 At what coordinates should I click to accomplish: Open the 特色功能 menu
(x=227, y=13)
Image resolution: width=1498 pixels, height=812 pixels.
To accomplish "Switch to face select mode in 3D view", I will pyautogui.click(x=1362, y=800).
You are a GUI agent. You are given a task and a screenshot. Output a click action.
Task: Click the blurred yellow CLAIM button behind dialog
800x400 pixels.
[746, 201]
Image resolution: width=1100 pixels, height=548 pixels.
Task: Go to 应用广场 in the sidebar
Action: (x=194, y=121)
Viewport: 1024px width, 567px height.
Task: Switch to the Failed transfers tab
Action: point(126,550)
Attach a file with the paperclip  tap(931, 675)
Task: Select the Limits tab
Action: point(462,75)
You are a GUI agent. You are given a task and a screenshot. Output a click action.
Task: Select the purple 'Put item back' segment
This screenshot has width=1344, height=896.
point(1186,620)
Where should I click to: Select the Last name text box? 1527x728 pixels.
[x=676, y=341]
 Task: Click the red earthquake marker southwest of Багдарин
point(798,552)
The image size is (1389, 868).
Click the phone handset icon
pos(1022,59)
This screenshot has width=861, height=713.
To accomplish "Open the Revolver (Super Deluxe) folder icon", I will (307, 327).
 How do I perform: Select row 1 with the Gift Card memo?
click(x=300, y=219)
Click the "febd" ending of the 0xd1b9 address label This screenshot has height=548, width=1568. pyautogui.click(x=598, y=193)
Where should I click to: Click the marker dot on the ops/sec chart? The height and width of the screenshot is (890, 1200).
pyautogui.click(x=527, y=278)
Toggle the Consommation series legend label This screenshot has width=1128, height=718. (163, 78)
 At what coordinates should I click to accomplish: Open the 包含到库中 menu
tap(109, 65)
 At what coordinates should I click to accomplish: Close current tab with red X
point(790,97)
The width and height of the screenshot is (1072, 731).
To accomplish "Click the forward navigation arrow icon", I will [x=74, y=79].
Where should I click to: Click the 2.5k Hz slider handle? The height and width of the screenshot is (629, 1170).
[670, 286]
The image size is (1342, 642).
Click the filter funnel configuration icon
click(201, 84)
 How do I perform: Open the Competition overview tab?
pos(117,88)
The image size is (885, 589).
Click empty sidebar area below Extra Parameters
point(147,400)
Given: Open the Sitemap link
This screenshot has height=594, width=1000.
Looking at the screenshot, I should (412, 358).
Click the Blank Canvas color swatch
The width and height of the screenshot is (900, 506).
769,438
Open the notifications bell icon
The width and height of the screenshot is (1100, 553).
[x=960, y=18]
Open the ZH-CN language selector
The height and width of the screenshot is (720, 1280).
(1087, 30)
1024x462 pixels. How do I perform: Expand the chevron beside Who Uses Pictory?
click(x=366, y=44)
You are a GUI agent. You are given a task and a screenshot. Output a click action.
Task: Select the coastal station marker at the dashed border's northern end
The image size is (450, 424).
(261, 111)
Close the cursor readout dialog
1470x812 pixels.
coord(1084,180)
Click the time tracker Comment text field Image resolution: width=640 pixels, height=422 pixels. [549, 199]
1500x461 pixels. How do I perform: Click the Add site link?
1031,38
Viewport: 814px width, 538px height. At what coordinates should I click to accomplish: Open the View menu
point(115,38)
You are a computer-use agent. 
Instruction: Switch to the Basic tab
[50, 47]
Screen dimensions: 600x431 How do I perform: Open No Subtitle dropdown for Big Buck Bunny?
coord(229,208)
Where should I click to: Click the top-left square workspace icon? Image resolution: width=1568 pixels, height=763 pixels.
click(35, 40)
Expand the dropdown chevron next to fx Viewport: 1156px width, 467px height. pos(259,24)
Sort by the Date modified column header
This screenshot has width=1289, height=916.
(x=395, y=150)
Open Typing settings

-.-.-

**EXERCISE PROMPT**. Produce only the lines from the line containing "Click the Blank Canvas color swatch" through the line containing "Task: Select the coastal", inclusive of both, exactly as they stand in the entries above.

**OUTPUT FOR THIS TASK**.
Click the Blank Canvas color swatch
The width and height of the screenshot is (900, 506).
769,438
Open the notifications bell icon
The width and height of the screenshot is (1100, 553).
[x=960, y=18]
Open the ZH-CN language selector
The height and width of the screenshot is (720, 1280).
(1087, 30)
1024x462 pixels. How do I perform: Expand the chevron beside Who Uses Pictory?
click(x=366, y=44)
You are a GUI agent. You are given a task and a screenshot. Output a click action.
Task: Select the coastal station marker at the dashed border's northern end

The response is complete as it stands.